By Anupama Chandrasekhar
Nick Hern Books, 2007, London
Price: £ 8.99
A dynamics of a tiny cell phone in the hands of a petite playwright create one of the most moving plays I have read in a long time. I haven’t seen the production directed by Indhu Rubasingham but I have read the script. So all comments here are about the script written by a young playwright from Chennai, Anupama Chandrasekhar.
Anupama Chandrasekhar is one of the most layered dialogue writers I have ever read. Her dialogues peel the subtext into existence. She has taken an incident that happened in real life and explored the implications it has on the family and friends. In the play, the central protagonist remains off-stage for the entire length of the play. Chandrasekhar claims she didn’t write her story, but the story of the people around her.
A couple of points make her play stands out: first, the use of colloquial language in the midst of English. It’s not Tamlish in the sense that we know it. Tamlish is Tamil with English words. The language Chandrasekhar uses is English with Tamil words to give a sense of place. And the translations are provided in brackets. Second, the use of silence like negative space on the page to define the meaning. The many pauses and beats in the play script provide for much meaning as the words. Third, the way the play ends: on a high and tantalizing note. The build up to the climax might not be a complete surprise but it certainly had me enthralled.
Chandrasekhar’s characters are unapologetic in their approach to life. Sharan swears just like any teenager! And is unpredictable too! Just when you thought you had him figured out, he goes and does the opposite. This adds another dimension to his character. Malini, the mother seems like a tortured soul who swings between pure knaivism and cruelty. Her knaivism is understandable. Her generation might have embraced inter-community marriage but doesn’t know how to handle the new generation who carry cell phones not teddy bears to bed. However, I don’t understand her unintentional cruelty. You almost dislike her handling of the situation. She seems to try her best to think a way out of the siege-like situation. But fails always. It is Sharan, whose sensible idea to speak out is finally heard. Ramesh, the colleague, is again a difficult to place character. That he lusts after the mother is quite clear; the shock quotient is added when it is implied that he lusts after the daughter as well. But yet, he is the only one who comes to her aid when they need help.

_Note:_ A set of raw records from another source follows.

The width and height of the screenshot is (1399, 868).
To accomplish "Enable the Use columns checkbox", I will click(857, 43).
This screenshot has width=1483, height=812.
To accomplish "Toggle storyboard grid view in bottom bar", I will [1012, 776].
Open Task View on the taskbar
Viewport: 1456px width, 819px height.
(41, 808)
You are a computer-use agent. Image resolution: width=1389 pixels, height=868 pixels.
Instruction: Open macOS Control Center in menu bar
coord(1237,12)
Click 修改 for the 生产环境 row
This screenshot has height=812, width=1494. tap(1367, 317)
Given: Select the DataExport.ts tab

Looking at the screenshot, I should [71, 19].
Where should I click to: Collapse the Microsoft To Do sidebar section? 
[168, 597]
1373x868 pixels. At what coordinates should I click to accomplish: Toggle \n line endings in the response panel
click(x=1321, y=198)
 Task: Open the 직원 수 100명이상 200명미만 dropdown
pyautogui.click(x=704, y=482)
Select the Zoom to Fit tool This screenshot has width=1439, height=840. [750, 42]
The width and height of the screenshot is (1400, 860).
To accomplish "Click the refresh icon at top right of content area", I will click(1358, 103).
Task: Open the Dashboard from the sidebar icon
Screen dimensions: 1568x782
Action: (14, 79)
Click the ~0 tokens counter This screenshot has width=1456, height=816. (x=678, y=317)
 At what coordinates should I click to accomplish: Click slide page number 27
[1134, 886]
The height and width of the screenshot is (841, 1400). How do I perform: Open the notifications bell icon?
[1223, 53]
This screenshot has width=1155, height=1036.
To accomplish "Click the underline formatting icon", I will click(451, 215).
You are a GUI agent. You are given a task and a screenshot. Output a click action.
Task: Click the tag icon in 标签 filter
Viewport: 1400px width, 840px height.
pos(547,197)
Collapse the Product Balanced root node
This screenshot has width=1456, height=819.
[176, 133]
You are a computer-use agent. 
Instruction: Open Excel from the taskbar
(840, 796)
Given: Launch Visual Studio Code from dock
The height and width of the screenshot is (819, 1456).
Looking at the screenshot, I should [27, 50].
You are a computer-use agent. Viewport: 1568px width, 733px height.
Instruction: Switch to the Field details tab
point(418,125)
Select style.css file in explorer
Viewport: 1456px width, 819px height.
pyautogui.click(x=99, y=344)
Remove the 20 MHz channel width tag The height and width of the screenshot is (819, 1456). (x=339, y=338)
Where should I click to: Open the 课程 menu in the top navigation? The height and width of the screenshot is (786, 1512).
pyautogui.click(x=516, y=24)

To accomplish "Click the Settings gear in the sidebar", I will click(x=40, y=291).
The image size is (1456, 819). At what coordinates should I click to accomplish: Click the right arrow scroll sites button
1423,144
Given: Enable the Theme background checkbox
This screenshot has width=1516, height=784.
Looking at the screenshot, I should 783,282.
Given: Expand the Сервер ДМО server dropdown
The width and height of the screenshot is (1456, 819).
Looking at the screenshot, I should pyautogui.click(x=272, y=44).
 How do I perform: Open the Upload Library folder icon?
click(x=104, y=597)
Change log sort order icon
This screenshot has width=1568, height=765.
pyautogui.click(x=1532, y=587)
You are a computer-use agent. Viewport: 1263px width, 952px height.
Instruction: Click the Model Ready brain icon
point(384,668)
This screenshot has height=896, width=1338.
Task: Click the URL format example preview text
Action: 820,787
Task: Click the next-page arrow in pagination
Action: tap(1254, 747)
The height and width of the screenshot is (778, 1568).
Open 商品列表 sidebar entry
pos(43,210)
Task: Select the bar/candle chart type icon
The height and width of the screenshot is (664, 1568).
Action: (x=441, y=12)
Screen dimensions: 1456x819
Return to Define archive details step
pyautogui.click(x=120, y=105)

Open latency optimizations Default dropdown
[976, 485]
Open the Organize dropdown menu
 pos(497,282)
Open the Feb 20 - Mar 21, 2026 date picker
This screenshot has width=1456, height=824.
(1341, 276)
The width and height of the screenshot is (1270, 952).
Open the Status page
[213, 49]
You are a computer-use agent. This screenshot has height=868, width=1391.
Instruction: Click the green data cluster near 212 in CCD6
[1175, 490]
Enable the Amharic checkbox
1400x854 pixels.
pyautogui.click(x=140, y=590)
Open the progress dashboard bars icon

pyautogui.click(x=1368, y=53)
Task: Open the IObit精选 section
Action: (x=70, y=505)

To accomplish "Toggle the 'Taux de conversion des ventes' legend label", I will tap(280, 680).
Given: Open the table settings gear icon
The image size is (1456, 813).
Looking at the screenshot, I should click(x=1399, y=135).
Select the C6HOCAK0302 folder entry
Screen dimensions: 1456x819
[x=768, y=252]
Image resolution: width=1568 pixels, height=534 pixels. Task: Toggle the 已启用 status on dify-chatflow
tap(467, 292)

Sharan is shown stepping out of the apartment and in quite a few times in the play. Interestingly, Malini rarely steps outside the apartment – and when she does only once during the course of the play to go meet the principal of Sharan and Deepa’s school, her dupatta is torn. The dupatta, a garment that is traditionally thought to preserve the modesty of an Indian woman, is torn by the paparazzi and activists, a representation of the society outside. Though it is the daughter who has brought “shame” into the home, it is the mother’s garment and by implication body, on which the violence is played out. In other words, in this close-knit family, what happens to one is echoed on the other. A domino effect which no one from the family can dodge but friends and acquaintances can get away unharmed. Therefore, it comes as no surprise when Sharan is expelled from school for no fault of his. But Ramesh slips away when he is asked to help Malini the second time. And the neighbour Nirmala is opportunistic at best, appearing just once as a harbinger of troubled times ahead.
One characteristic shared by all characters is that you can’t judge them. They have their own motivations. And I stopped one step short of liking or disliking them absolutely. Just like in real life. There is always that one aspect that alienates you from any person.
All throughout the play, the various hints about water scarcity made it all too real for me. The outside world is just a honk away. The action takes place inside an almost claustrophobically small space, which stands for the collective claustrophobically small mind on whose door, the cruel outside world knocks from time to time to open up. Eventually, when the inhabitants of this closed world decide to answer the call of society, they don’t go out to meet the world, the world walks in. In the form of television.
Chandrasekhar plays with the unusual metaphor of water with time. When the water does run out, Malini takes her daughter’s share secretly hoarded under her bed, only to give a neighbour only to buy herself some time. The neighbour helpfully adds, “And you are out of time.” The play starts with a vessel full of water used for a demo and ends with invisible but implied bottles of water. The gamut of implications from full to empty is played out through the play. The water situation echoes the crescendo of the emotional pitch of the play.
The play lasts a few scenes spread across the weekend and yet a whole world has changed. The characters are held hostage by not just external forces but also internal ones like fear, shame, guilt, and unspoken human needs. In this rapidly shrinking world, the only way to gain a life (and life force, water) is to sell out to the clamouring media parked outside their block of flats. But do they survive? Or do they fail? Whatever they do, they do spectacularly because it’s relayed on national television.
Free Outgoing is a neatly compact play with dynamic dialogues, rounded characters, and the daring to explore the world from a single standpoint. All I have to do now is see the next scheduled production in London this summer to complete my experience of this play!